YOUR TASK:
Would you please transcribe, exactly as written, the lines of the entries below starting at the one that holds "The width and height of the screenshot is (377, 670)." and ending at the one that holds "has height=1405, width=790.", both included?

DATASET EXTRACT:

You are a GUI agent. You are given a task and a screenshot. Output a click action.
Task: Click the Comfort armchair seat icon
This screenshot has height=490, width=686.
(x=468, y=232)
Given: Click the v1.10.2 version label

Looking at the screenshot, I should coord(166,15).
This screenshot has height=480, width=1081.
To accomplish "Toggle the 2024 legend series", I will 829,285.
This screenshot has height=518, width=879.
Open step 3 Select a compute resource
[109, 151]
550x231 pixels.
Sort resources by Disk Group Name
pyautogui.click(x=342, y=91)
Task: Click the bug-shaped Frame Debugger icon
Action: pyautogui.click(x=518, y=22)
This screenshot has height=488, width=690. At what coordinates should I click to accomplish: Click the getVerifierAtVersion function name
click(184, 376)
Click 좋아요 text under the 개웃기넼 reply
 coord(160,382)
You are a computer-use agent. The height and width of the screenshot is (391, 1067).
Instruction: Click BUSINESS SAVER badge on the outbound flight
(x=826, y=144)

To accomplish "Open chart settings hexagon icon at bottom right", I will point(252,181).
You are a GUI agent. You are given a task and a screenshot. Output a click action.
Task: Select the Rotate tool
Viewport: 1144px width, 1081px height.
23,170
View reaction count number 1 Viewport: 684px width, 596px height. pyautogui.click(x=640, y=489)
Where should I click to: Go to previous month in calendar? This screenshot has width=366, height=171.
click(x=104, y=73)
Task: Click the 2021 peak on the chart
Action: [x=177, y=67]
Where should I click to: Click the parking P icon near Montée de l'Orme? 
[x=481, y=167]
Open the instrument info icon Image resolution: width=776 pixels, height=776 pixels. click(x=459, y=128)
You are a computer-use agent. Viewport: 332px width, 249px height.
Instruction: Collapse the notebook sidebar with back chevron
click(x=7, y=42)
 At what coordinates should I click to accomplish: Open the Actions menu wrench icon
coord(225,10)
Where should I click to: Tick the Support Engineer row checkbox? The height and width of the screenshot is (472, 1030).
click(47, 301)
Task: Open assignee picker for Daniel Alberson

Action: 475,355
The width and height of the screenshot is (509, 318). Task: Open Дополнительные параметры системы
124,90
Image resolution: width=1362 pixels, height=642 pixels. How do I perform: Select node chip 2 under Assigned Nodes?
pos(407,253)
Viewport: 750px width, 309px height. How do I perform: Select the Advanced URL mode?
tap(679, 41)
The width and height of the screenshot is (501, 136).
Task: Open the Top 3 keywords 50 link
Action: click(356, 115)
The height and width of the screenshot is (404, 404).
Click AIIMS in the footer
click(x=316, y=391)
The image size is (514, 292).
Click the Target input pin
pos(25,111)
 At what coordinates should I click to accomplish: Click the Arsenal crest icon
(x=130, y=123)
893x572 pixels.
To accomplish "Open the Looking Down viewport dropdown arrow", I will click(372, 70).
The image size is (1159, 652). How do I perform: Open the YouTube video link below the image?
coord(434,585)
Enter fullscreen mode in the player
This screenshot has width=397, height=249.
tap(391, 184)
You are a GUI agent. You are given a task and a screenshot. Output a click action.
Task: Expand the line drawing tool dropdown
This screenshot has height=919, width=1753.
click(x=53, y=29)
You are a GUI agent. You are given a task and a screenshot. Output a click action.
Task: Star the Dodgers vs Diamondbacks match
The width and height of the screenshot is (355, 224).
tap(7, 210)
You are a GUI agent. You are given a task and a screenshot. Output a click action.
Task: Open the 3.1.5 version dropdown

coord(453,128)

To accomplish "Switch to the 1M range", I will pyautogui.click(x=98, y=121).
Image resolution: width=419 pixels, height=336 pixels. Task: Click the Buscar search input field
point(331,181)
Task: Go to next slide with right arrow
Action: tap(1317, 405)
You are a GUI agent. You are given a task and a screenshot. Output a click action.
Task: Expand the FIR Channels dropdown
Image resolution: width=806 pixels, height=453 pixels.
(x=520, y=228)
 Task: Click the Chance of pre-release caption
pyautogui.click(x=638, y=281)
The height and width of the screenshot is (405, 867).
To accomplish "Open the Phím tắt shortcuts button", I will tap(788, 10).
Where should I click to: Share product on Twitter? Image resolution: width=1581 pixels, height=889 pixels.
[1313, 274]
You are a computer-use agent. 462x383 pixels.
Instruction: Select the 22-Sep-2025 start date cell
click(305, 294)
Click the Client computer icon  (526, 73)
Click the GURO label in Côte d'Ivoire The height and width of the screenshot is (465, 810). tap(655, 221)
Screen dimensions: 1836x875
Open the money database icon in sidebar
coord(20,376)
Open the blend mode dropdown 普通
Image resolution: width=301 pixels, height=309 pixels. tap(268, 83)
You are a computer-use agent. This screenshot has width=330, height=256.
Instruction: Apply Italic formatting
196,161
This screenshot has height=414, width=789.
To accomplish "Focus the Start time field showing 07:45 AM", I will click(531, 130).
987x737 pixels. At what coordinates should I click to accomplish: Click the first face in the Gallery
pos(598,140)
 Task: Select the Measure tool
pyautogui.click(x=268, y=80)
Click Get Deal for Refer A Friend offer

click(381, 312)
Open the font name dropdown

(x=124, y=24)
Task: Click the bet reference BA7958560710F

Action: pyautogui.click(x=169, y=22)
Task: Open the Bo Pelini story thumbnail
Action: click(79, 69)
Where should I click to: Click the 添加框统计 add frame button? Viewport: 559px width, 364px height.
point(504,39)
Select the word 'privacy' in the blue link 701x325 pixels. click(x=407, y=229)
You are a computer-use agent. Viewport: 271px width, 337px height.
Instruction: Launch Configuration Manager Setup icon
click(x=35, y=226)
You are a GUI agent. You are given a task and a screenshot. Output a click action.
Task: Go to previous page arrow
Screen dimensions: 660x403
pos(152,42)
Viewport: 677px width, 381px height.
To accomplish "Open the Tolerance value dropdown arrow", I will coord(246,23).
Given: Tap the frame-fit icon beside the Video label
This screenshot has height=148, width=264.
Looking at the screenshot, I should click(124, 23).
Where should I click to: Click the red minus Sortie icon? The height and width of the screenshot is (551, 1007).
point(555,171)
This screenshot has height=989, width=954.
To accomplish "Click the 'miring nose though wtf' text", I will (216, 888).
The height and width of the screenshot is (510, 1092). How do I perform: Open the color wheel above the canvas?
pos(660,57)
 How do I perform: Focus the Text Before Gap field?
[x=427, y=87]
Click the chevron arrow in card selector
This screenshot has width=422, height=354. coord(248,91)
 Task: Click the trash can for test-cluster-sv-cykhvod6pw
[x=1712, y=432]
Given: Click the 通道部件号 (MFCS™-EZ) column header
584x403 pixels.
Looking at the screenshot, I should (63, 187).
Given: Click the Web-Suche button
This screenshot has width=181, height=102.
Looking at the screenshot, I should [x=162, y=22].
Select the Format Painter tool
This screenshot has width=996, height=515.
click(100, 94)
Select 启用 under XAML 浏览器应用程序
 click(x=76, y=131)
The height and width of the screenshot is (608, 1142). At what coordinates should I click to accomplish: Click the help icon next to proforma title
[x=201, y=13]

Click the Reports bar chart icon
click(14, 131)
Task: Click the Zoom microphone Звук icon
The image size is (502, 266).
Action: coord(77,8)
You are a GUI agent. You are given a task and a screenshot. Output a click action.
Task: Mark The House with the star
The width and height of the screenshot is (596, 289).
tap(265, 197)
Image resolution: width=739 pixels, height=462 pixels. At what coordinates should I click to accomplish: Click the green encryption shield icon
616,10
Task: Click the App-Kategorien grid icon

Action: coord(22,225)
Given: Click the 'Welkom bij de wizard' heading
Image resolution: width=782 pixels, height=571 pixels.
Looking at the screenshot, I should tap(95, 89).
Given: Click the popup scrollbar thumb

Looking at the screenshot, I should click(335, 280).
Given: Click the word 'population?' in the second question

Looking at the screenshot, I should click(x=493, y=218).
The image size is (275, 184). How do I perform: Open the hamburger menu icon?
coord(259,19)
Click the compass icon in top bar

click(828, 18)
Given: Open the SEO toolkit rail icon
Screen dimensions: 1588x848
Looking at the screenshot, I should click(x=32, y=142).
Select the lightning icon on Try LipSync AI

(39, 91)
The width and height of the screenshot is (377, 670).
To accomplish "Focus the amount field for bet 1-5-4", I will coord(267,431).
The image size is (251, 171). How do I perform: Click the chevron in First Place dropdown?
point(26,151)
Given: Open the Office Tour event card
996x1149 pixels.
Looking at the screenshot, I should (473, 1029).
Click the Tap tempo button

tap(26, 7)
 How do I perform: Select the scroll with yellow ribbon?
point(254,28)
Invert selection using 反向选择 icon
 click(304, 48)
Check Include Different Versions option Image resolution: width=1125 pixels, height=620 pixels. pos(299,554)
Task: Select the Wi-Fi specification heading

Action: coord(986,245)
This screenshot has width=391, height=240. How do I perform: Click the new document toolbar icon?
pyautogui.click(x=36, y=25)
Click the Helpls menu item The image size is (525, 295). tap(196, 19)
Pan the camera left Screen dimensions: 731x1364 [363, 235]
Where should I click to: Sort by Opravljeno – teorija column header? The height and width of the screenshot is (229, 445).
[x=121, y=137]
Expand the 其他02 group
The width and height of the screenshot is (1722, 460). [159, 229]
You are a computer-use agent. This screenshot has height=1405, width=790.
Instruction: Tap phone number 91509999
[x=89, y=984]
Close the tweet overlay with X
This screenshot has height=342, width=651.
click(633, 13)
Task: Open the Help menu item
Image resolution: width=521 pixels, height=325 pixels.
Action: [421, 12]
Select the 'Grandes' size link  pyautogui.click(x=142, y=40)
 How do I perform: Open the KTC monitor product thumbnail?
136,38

SOLVED EXERCISE:
The width and height of the screenshot is (377, 670).
To accomplish "Focus the amount field for bet 1-5-4", I will coord(267,431).
The image size is (251, 171). How do I perform: Click the chevron in First Place dropdown?
point(26,151)
Given: Open the Office Tour event card
996x1149 pixels.
Looking at the screenshot, I should (473, 1029).
Click the Tap tempo button

tap(26, 7)
 How do I perform: Select the scroll with yellow ribbon?
point(254,28)
Invert selection using 反向选择 icon
 click(304, 48)
Check Include Different Versions option Image resolution: width=1125 pixels, height=620 pixels. pos(299,554)
Task: Select the Wi-Fi specification heading

Action: coord(986,245)
This screenshot has width=391, height=240. How do I perform: Click the new document toolbar icon?
pyautogui.click(x=36, y=25)
Click the Helpls menu item The image size is (525, 295). tap(196, 19)
Pan the camera left Screen dimensions: 731x1364 [363, 235]
Where should I click to: Sort by Opravljeno – teorija column header? The height and width of the screenshot is (229, 445).
[x=121, y=137]
Expand the 其他02 group
The width and height of the screenshot is (1722, 460). [159, 229]
You are a computer-use agent. This screenshot has height=1405, width=790.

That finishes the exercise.